Федор Раззаков - Досье на звезд: правда, домыслы, сенсации. Их любят, о них говорят Страница 58
Федор Раззаков - Досье на звезд: правда, домыслы, сенсации. Их любят, о них говорят читать онлайн бесплатно
Вспоминает Б. Окуджава: «Я писал стихи, понемножечку, как все пишут. Очень непрофессионально. Стал посылать их в областную калужскую газету и все время получал ответы: «Читайте побольше Пушкина, Лермонтова, Некрасова…» А я же был учителем и, конечно, читал Пушкина, Лермонтова, Некрасова. Но стйхов моих не печатали.
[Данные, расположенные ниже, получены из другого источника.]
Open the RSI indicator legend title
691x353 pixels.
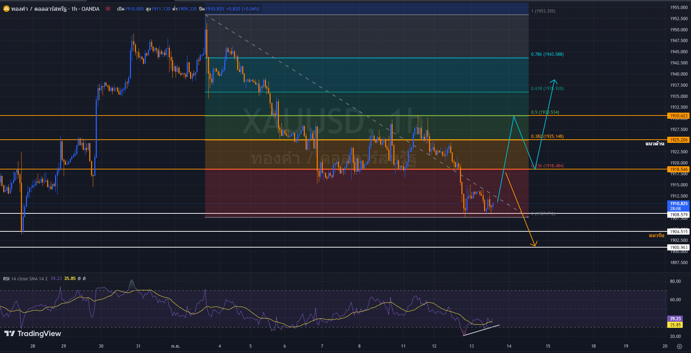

Потом однажды я сам туда приехал и зашел в редакцию. Они спросили: «Как ваша фамилия?.. Окуджава?! Как хорошо! (Запомнили они за год мою фамилию!) Ну, принесли что-нибудь новенькое?..» Я им дал те самые стихи, которые они возвращали. И их опубликовали. Я получил маленький гонорар, но был очень доволен… Мне казалось, я достиг уже самых больших высот. У меня даже почитатели в Калуге появились, человек восемь. Что еще нужно?..
Я сначала писал такие стихи, чтобы они никого не раздражали — ни редакторов, ни публику. Очень удобные были стихи. Я писал ко всем праздникам, ко всем временам года. Всех устраивало. Хотя где-то червячок сомнения жил. Я понимал, что это все очень легко и не совсем то, что должно было бы быть…»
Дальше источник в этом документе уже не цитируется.